Personal information
- Full name: Timothy John Taylor
- Born: 28 March 1961 (age 65) Romiley, Cheshire, England
- Batting: Right-handed
- Bowling: Slow left-arm orthodox

Domestic team information
- 1981–1982: Lancashire
- 1981: Minor Counties
- 1981–1982: Oxford University
- 1980–1982: Cheshire

Career statistics
| Competition | First-class | List A |
| Matches | 14 | 1 |
| Runs scored | 115 | 1 |
| Batting average | 11.50 | 1.00 |
| 100s/50s | –/– | –/– |
| Top score | 28* | 1 |
| Balls bowled | 2,977 | 60 |
| Wickets | 37 | 1 |
| Bowling average | 34.37 | 28.00 |
| 5 wickets in innings | 2 | – |
| 10 wickets in match | – | – |
| Best bowling | 5/81 | 1/28 |
| Catches/stumpings | 2/– | –/– |
- Source: Cricinfo, 11 August 2011

= Timothy Taylor (cricketer) =

English cricketer (born 1961)

Timothy John Taylor (born 28 March 1961) is a former English cricketer. Taylor was a right-handed batsman who bowled slow left-arm orthodox. He was born in Romiley, Cheshire.

Taylor made his debut in county cricket for Cheshire in the 1980 Minor Counties Championship against Durham. He began studies at Magdalen College, Oxford, in 1979, and in 1981 made his first-class debut for Oxford University Cricket Club against Leicestershire. He made 7 further first-class appearances for the university, the last of which came in the 1981 University Match against Cambridge University. In his 7 first-class matches for the university, he took 24 wickets at an average of 35.91, with best figures of 5/81. These figures, one of two five wicket hauls he took for Oxford, came against Middlesex in 1981. While attending the university, he played for a combined Oxford and Cambridge Universities team against the touring Sri Lankans in 1981. He played a further two first-class matches in that season against the Sri Lankans, one for the Minor Counties and another for Lancashire. He made two further first-class appearances in 1981 for Lancashire, both in the County Championship against Leicestershire and Derbyshire.

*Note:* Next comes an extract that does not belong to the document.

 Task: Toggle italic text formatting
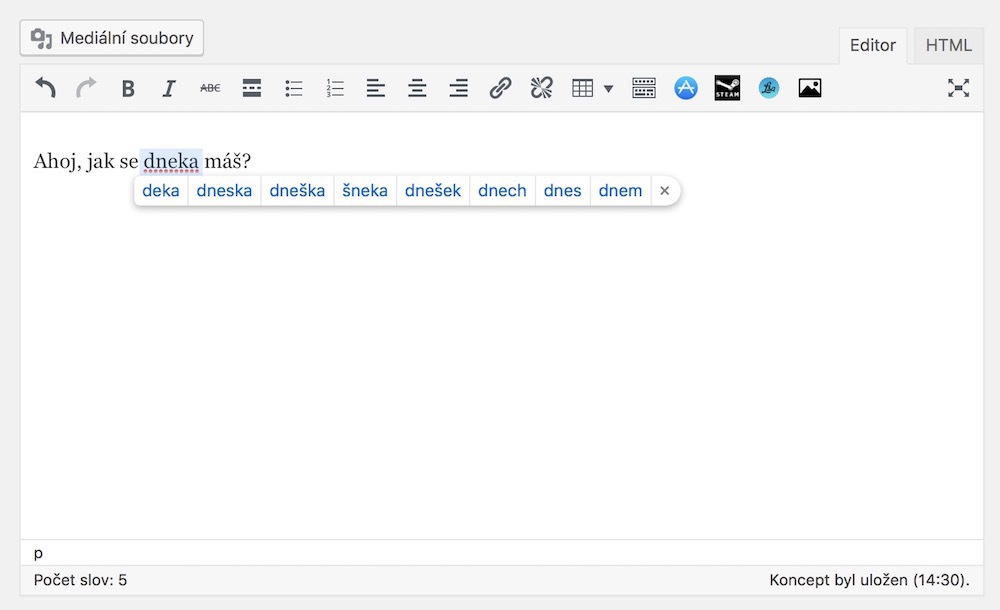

He continued to play Minor counties cricket for Cheshire at this time, making his lone List A appearance for the county against Hampshire in the NatWest Trophy. In a match which Hampshire won by 6 wickets, Taylor took the wicket of Trevor Jesty, while with the bat he was dismissed for a single run by Steve Malone. As well as playing his final matches for Oxford University in 1982, he also played his final first-class match for Lancashire, which came in a County Championship match against Kent. In 4 first-class appearances for Lancashire, he took 4 wickets at an average of 47.60, with best figures of 2/63. 1982 also saw Taylor make his final Minor counties appearance for Cheshire, having made 16 Minor Counties Championship appearances.